Il primo episodio del reality sulla riforma della Costituzione si è concluso ieri in Senato. In seconda deliberazione, 218 voti favorevoli a un Comitato parlamentare per le riforme e un procedimento speciale di revisione, sul quale sono stati da più parte sollevati dubbi di incostituzionalità. I sì hanno superato solo di quattro – con numerose defezioni – la soglia dei due terzi dei componenti dell’Assemblea. Soglia – si badi – non necessaria ad approvare il disegno di legge, per cui sarebbe bastata la metà più uno dei componenti. Necessaria, invece, per l’effetto collaterale voluto di impedire la richiesta di referendum popolare ai sensi dell’art. 138 della Costituzione.
Si passa ora alla Camera, dove però il sovrabbondante – e incostituzionale – premio di maggioranza garantisce numeri tali da rendere agevole il raggiungimento dei due terzi. Il bavaglio al popolo sovrano è stato messo oggi.

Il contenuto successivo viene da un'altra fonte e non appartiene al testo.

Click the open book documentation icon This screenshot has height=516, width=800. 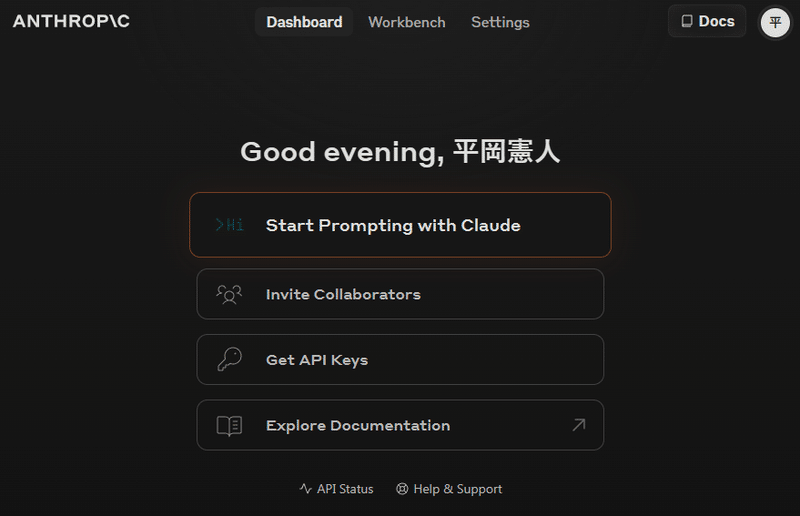pos(229,425)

Dunque la caccia al voto degli ultimi giorni tendeva all’obiettivo genuinamente democratico di porre argine a un referendum? Proprio così. E perché era tanto importante cucire le bocche? Soprattutto considerando che lo stesso ddl prevede che sulla riforma eventualmente approvata il referendum sia possibile qualunque sia la maggioranza conseguita. Creando il curioso paradosso che il popolo sovrano potrà domani comunque pronunciarsi sulla riforma della Costituzione eventualmente approvata, ma si vede oggi dolosamente negato il diritto di pronunciarsi sul come quella riforma debba venire in essere. Che senso ha?
Dal punto di vista della democrazia o dell’esigenza di avere una Costituzione solida e radicata nel consenso popolare, non ha ovviamente alcun senso. Ma aprire la porta al referendum avrebbe scardinato il cronoprogramma di riforma della Costituzione annunciato con grande pompa dallo stesso governo, e assunto a fondamento e ragione primaria dell’esistenza stessa dell’esecutivo. Tra richiesta referendaria e voto popolare, un ritardo di circa un anno. Mentre riformare la Costituzione entro i diciotto mesi dichiarati nel programma di governo è la polizza-vita dell’esecutivo.
Non desta meraviglia che una parte del paese consideri tutto ciò esecrabile. Non può esserci baratto tra un qualsiasi governo e la Costituzione. E ci sono punti che colpiscono profondamente e dolorosamente le coscienze di chi alla Costituzione crede. Che si voglia a ogni costo la riforma in un momento di profondo degrado della politica. Che il radicamento e la legittimazione delle forze politiche che sostengono il disegno riformatore siano e rimangano ai minimi. Che il parlamento in ipotesi sostanzialmente costituente sia in assoluto quello meno rappresentativo della storia repubblicana. Che quello stesso parlamento sia in specie gravemente distorto da artifici maggioritari che forniscono i numeri necessari per la riforma. Che i problemi del paese siano con ogni evidenza altri, come dimostrano le impietose statistiche sulle condizioni di vita di gran parte degli italiani. Che le riforme proposte siano in buona parte inutili o dannose, come prova l’esperienza degli ultimi vent’anni. Che ci siano dissensi profondi su questioni cruciali, come la giustizia, per cui il ministro Quagliariello non ha perso l’occasione di sollecitare un’iniziativa del governo. Infine, che sia piuttosto la Costituzione dei diritti e dell’eguaglianza – quella sì – a richiedere con urgenza di essere attuata. Il mantra per cui certe riforme sono necessarie non basta a renderle davvero tali.
E non basta legare un governo a quelle “necessarie” riforme per renderlo un governo del fare. Supponiamo che il voto in Senato abbia indotto a Palazzo Chigi brindisi per lo scampato pericolo. Senza quei quattro voti di margine il re sarebbe stato nudo. Il polverone delle riforme non avrebbe più potuto fare da schermo alle insufficienze del governo nel rispondere con efficacia ed equità alla crisi che attanaglia il paese.
Ma non c’è da farsi illusioni. La ripresa rimane incerta e lontana, mentre sulla riforma si preparano settimane e mesi in cui fatalmente emergerà la volontà del governo di arrivare a un esito qualsivoglia, facendo leva sull’apparente tecnicismo delle proposte dei saggi, strozzando tempi e dibattito, sostituendo la finta emergenza di un cambiamento istituzionale a quella vera dei molti milioni che combattono la povertà, la disoccupazione, l’insufficienza dei salari e delle tutele per i più deboli. Una rappresentazione teatrale in piena regola.
Gli antichi Cesari sapevano bene che al popolo bisogna dare insieme panem et circenses. E dunque il governo si prepari. Oggi ha avuto i numeri parlamentari. Ma altra cosa sarà domani avere i consensi che contano davvero.